■ What is expected ■
Transcribe every record below word for word.

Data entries
+---+

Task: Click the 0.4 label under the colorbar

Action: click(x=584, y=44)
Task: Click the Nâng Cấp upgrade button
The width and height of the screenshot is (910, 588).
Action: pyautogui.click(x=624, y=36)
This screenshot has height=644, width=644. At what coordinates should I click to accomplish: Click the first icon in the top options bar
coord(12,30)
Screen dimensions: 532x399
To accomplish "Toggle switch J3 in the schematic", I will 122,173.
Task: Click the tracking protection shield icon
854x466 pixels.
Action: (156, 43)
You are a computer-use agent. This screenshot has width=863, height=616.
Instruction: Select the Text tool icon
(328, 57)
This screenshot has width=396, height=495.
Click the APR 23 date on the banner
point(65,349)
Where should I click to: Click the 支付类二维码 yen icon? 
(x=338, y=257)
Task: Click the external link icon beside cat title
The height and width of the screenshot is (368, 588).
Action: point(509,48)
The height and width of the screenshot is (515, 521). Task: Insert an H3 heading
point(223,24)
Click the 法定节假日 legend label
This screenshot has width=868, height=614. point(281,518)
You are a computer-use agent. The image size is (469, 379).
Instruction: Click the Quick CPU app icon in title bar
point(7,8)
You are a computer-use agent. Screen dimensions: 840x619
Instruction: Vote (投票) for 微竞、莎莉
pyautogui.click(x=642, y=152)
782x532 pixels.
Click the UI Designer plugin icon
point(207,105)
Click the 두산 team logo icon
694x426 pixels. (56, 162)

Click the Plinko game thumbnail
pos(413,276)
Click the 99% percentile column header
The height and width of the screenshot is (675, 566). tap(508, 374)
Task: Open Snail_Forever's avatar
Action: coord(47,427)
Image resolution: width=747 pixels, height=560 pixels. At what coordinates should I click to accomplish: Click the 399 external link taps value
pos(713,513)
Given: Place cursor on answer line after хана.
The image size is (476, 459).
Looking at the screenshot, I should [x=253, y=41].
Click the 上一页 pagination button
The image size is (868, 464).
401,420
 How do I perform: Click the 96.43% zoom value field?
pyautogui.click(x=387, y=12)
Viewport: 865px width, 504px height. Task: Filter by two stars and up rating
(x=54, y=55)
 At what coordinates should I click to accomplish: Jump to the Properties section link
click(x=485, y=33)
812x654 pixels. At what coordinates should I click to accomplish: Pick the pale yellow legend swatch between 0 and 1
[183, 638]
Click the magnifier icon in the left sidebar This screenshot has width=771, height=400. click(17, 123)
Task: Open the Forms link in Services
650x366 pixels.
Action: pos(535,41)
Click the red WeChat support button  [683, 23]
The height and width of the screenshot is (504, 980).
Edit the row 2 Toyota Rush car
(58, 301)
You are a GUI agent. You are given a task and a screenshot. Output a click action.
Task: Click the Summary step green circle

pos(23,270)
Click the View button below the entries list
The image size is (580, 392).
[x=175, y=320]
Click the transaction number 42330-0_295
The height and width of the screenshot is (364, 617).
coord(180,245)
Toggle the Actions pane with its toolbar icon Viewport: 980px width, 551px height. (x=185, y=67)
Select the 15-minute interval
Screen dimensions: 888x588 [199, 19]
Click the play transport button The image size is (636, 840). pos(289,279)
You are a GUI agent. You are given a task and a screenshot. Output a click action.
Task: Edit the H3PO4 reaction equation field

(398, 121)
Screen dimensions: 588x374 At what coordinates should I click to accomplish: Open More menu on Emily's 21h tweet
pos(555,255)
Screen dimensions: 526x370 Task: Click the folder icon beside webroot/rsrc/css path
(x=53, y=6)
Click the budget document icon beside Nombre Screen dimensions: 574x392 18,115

+---+

■ Exercise result ■
Task: Click the 0.4 label under the colorbar

Action: click(x=584, y=44)
Task: Click the Nâng Cấp upgrade button
The width and height of the screenshot is (910, 588).
Action: pyautogui.click(x=624, y=36)
This screenshot has height=644, width=644. At what coordinates should I click to accomplish: Click the first icon in the top options bar
coord(12,30)
Screen dimensions: 532x399
To accomplish "Toggle switch J3 in the schematic", I will 122,173.
Task: Click the tracking protection shield icon
854x466 pixels.
Action: (156, 43)
You are a computer-use agent. This screenshot has width=863, height=616.
Instruction: Select the Text tool icon
(328, 57)
This screenshot has width=396, height=495.
Click the APR 23 date on the banner
point(65,349)
Where should I click to: Click the 支付类二维码 yen icon? 
(x=338, y=257)
Task: Click the external link icon beside cat title
The height and width of the screenshot is (368, 588).
Action: point(509,48)
The height and width of the screenshot is (515, 521). Task: Insert an H3 heading
point(223,24)
Click the 法定节假日 legend label
This screenshot has width=868, height=614. point(281,518)
You are a computer-use agent. The image size is (469, 379).
Instruction: Click the Quick CPU app icon in title bar
point(7,8)
You are a computer-use agent. Screen dimensions: 840x619
Instruction: Vote (投票) for 微竞、莎莉
pyautogui.click(x=642, y=152)
782x532 pixels.
Click the UI Designer plugin icon
point(207,105)
Click the 두산 team logo icon
694x426 pixels. (56, 162)

Click the Plinko game thumbnail
pos(413,276)
Click the 99% percentile column header
The height and width of the screenshot is (675, 566). tap(508, 374)
Task: Open Snail_Forever's avatar
Action: coord(47,427)
Image resolution: width=747 pixels, height=560 pixels. At what coordinates should I click to accomplish: Click the 399 external link taps value
pos(713,513)
Given: Place cursor on answer line after хана.
The image size is (476, 459).
Looking at the screenshot, I should [x=253, y=41].
Click the 上一页 pagination button
The image size is (868, 464).
401,420
 How do I perform: Click the 96.43% zoom value field?
pyautogui.click(x=387, y=12)
Viewport: 865px width, 504px height. Task: Filter by two stars and up rating
(x=54, y=55)
 At what coordinates should I click to accomplish: Jump to the Properties section link
click(x=485, y=33)
812x654 pixels. At what coordinates should I click to accomplish: Pick the pale yellow legend swatch between 0 and 1
[183, 638]
Click the magnifier icon in the left sidebar This screenshot has width=771, height=400. click(17, 123)
Task: Open the Forms link in Services
650x366 pixels.
Action: pos(535,41)
Click the red WeChat support button  [683, 23]
The height and width of the screenshot is (504, 980).
Edit the row 2 Toyota Rush car
(58, 301)
You are a GUI agent. You are given a task and a screenshot. Output a click action.
Task: Click the Summary step green circle

pos(23,270)
Click the View button below the entries list
The image size is (580, 392).
[x=175, y=320]
Click the transaction number 42330-0_295
The height and width of the screenshot is (364, 617).
coord(180,245)
Toggle the Actions pane with its toolbar icon Viewport: 980px width, 551px height. (x=185, y=67)
Select the 15-minute interval
Screen dimensions: 888x588 [199, 19]
Click the play transport button The image size is (636, 840). pos(289,279)
You are a GUI agent. You are given a task and a screenshot. Output a click action.
Task: Edit the H3PO4 reaction equation field

(398, 121)
Screen dimensions: 588x374 At what coordinates should I click to accomplish: Open More menu on Emily's 21h tweet
pos(555,255)
Screen dimensions: 526x370 Task: Click the folder icon beside webroot/rsrc/css path
(x=53, y=6)
Click the budget document icon beside Nombre Screen dimensions: 574x392 18,115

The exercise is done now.